WRITTEN PROBLEM
Rewrite the text of the items below, replacing "click" with "tap" and leaving everything else unchanged. Omit the pictures from your answer.
---- STORED DATA
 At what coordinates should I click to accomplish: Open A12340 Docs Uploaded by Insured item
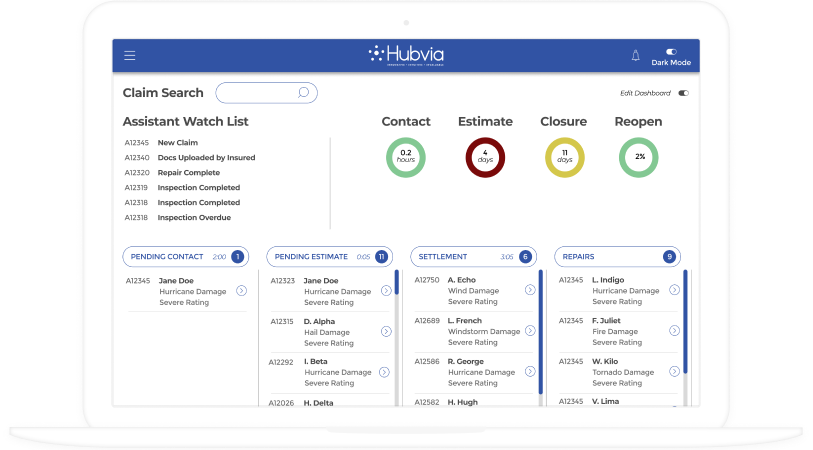(205, 158)
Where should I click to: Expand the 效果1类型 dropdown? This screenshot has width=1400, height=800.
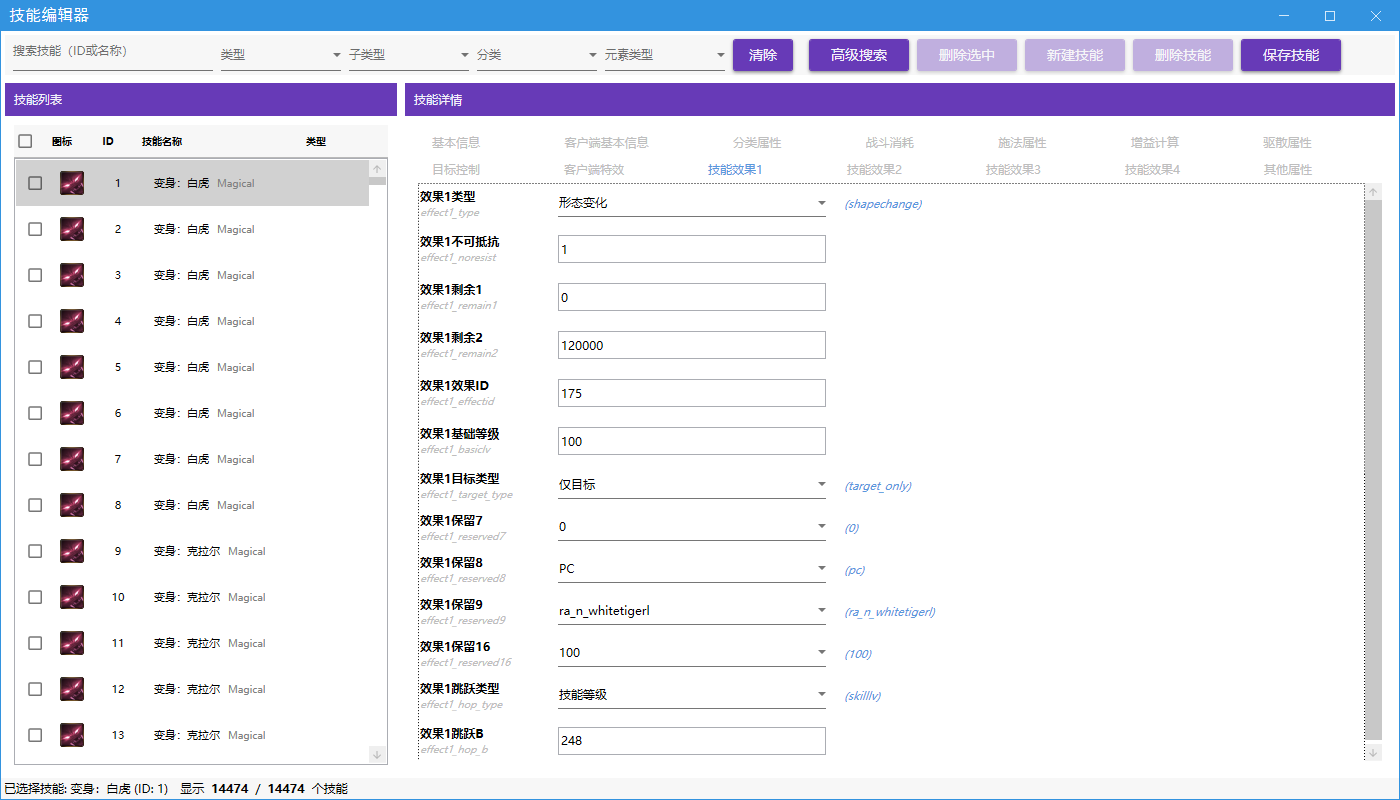pos(691,203)
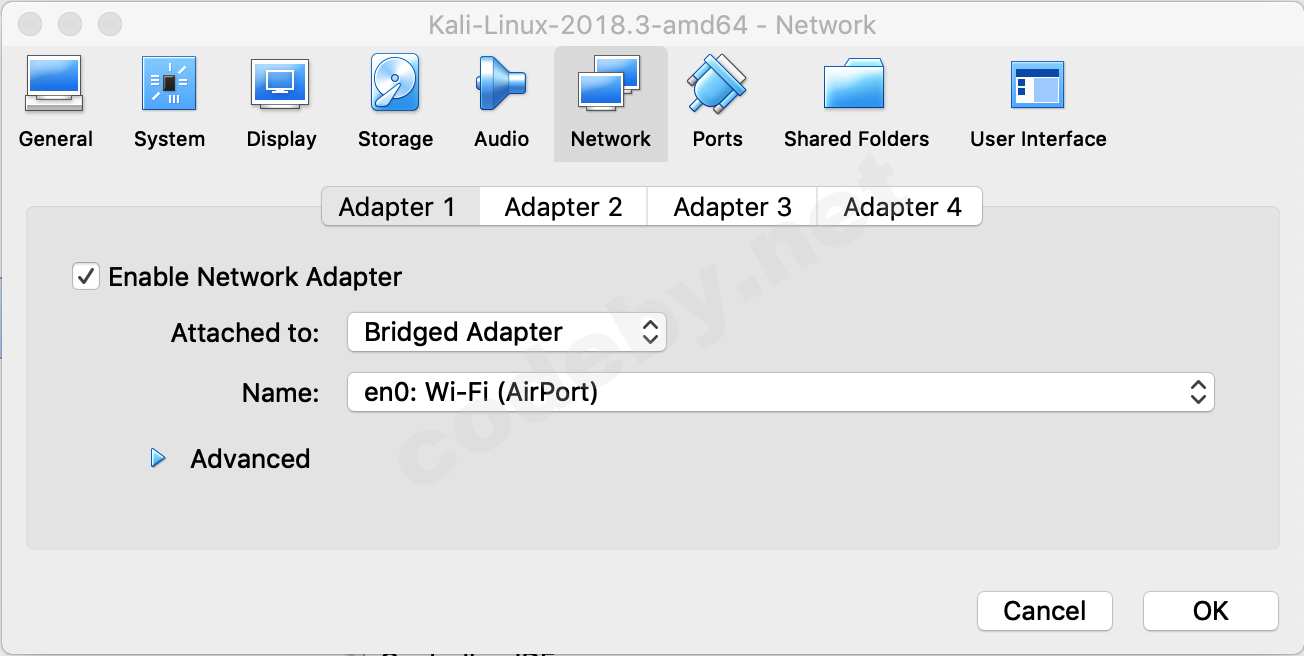
Task: Select the Network settings icon
Action: 610,85
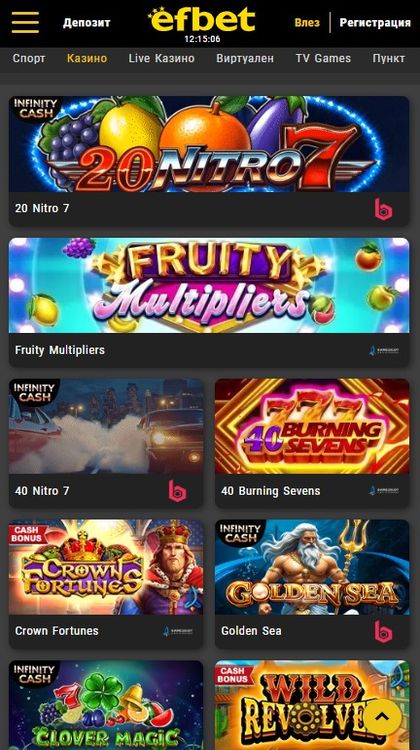The image size is (420, 750).
Task: Open the Crown Fortunes game thumbnail
Action: point(106,567)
--------
SOLUTION TO THE PROBLEM
 At what coordinates should I tap to accomplish: Open A12340 Docs Uploaded by Insured item
(205, 158)
Where should I tap to: Expand the 效果1类型 dropdown? This screenshot has width=1400, height=800.
pos(691,203)
Task: Select the Network settings icon
Action: 610,85
The image size is (420, 750).
Task: Open the Crown Fortunes game thumbnail
Action: point(106,567)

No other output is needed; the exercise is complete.